Given the listing below, write out exactly the lines starting with the line that has "Task: Switch to the Channels tab" and going on through the line that has "Image resolution: width=1456", both kept.

> _Provided records_:
┄┄┄┄┄┄
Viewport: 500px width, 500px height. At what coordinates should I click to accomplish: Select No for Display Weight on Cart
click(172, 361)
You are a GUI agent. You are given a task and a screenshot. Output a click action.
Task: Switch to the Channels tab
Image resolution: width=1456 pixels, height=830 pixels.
┄┄┄┄┄┄
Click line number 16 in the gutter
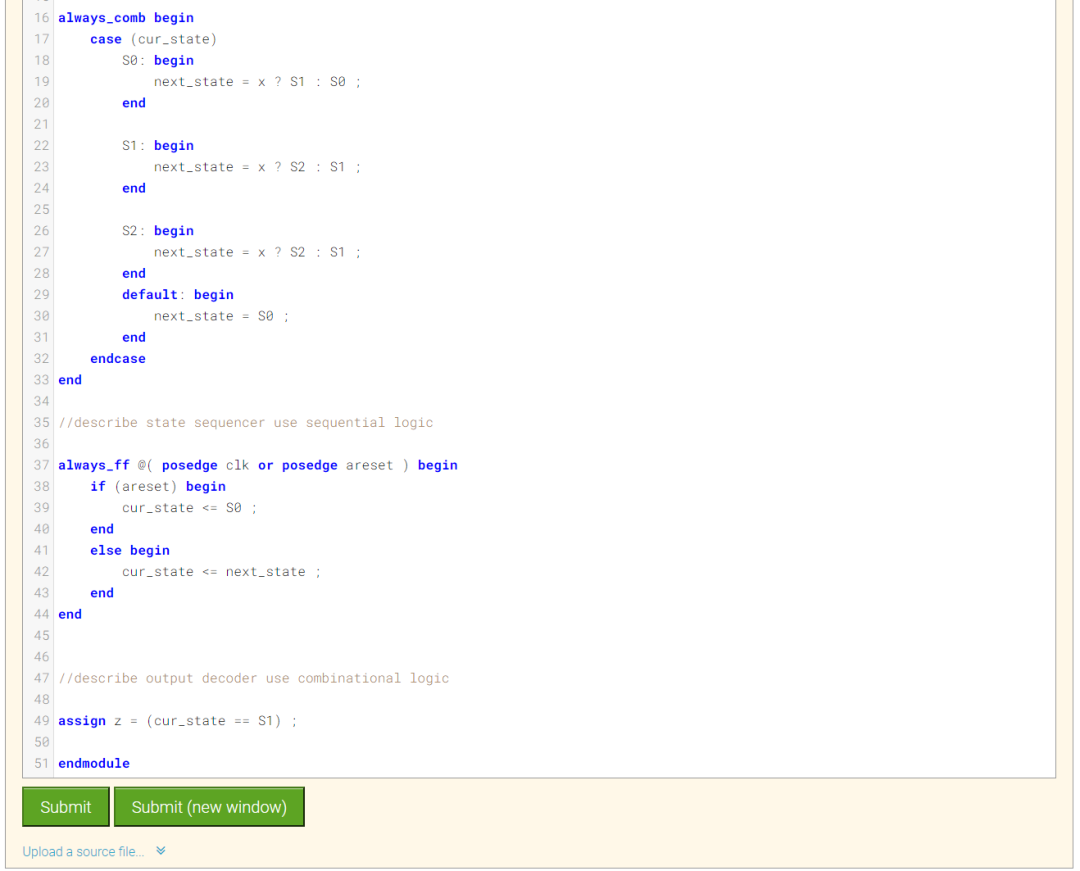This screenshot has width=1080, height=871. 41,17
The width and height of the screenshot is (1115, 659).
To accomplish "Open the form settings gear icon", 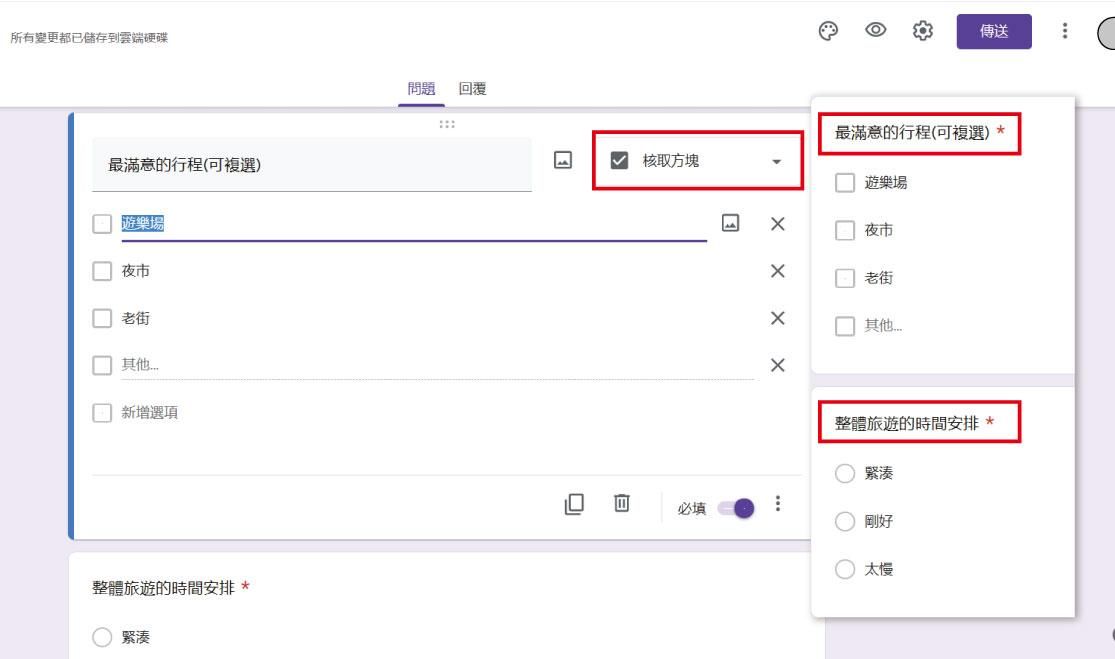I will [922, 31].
┄┄┄┄┄┄
> _Written solution_:
Task: Switch to the Channels tab
Image resolution: width=1456 pixels, height=830 pixels.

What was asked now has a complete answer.